The propagandists of "Faith in the White House" argue, as others have, that the president's invocation of religion in the public sphere, from his citation of Jesus as his favorite "political philosopher" to his incessant invocation of the Almighty in talking about how everything is coming up roses in Iraq, is consistent with the civic spirituality practiced by his antecedents, from the founding fathers to Bill Clinton. It's not. Past presidents have rarely, if ever, claimed such godlike infallibility. Mr. Bush never admits to making a mistake; even his premature "Mission Accomplished" victory lap wasn't in error, as he recently told Bill O'Reilly. After all, if you believe "God wants me to be president" - a quote attributed to Mr. Bush by the Rev. Richard Land of the Southern Baptist Convention - it's a given that you are incapable of making mistakes. Those who say you have are by definition committing blasphemy. A God-appointed leader even has the power to rewrite His texts. Jim Wallis, the liberal evangelical author, has pointed out Mr. Bush's habit of rejiggering specific scriptural citations so that, say, the light shining into the darkness is no longer God's light but America's and, by inference, the president's own.

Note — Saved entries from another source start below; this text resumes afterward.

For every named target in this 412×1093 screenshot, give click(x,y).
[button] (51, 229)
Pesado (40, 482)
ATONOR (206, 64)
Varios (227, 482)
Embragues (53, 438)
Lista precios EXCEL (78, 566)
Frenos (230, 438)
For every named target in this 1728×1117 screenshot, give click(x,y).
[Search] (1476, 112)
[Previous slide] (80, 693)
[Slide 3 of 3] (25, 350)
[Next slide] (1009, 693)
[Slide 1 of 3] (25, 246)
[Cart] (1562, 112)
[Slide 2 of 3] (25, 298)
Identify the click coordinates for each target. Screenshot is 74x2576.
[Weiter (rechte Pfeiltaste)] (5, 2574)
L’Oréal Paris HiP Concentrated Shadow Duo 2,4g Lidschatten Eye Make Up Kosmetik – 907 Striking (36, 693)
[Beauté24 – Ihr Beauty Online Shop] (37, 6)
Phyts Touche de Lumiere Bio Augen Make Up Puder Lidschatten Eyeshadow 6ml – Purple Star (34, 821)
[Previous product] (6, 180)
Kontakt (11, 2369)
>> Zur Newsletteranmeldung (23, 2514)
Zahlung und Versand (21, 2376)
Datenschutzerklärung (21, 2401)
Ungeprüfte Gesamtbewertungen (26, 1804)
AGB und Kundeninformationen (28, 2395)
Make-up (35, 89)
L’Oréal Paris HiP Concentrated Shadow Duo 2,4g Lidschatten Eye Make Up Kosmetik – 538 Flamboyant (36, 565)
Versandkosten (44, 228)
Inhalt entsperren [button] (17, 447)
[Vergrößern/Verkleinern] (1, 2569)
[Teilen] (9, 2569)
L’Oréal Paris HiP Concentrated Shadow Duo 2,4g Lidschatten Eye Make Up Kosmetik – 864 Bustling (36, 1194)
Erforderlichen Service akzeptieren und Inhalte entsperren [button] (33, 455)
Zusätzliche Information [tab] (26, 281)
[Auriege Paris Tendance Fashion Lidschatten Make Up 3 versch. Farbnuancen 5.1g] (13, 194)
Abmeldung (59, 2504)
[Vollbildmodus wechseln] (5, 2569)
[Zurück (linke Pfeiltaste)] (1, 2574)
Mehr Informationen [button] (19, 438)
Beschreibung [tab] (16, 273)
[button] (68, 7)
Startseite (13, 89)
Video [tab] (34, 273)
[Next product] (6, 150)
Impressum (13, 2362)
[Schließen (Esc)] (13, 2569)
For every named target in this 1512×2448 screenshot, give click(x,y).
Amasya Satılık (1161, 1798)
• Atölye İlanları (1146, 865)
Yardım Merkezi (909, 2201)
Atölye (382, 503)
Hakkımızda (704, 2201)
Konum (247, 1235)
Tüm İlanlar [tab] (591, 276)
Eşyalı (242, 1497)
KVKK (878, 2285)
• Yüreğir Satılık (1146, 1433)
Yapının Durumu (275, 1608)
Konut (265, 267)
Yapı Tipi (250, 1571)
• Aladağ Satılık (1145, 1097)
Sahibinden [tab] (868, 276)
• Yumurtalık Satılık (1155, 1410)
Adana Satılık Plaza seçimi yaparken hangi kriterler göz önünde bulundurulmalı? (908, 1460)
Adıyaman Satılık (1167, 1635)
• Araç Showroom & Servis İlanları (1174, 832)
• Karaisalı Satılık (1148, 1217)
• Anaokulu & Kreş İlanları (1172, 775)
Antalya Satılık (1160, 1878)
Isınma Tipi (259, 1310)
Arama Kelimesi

It's not just Mr. Bush's self-deification that separates him from the likes of Lincoln, however; it's his chosen fashion of Christianity. The president didn't revive the word "crusade" idly in the fall of 2001. His view of faith as a Manichaean scheme of blacks and whites to be acted out in a perpetual war against evil is synergistic with the violent poetics of the best-selling "Left Behind" novels by Tim LaHaye and Jerry Jenkins and Mel Gibson's cinematic bloodfest. The majority of Christian Americans may not agree with this apocalyptic worldview, but there's a big market for it. A Newsweek poll shows that 17 percent of Americans expect the world to end in their lifetime. To Karl Rove and company, that 17 percent is otherwise known as "the base."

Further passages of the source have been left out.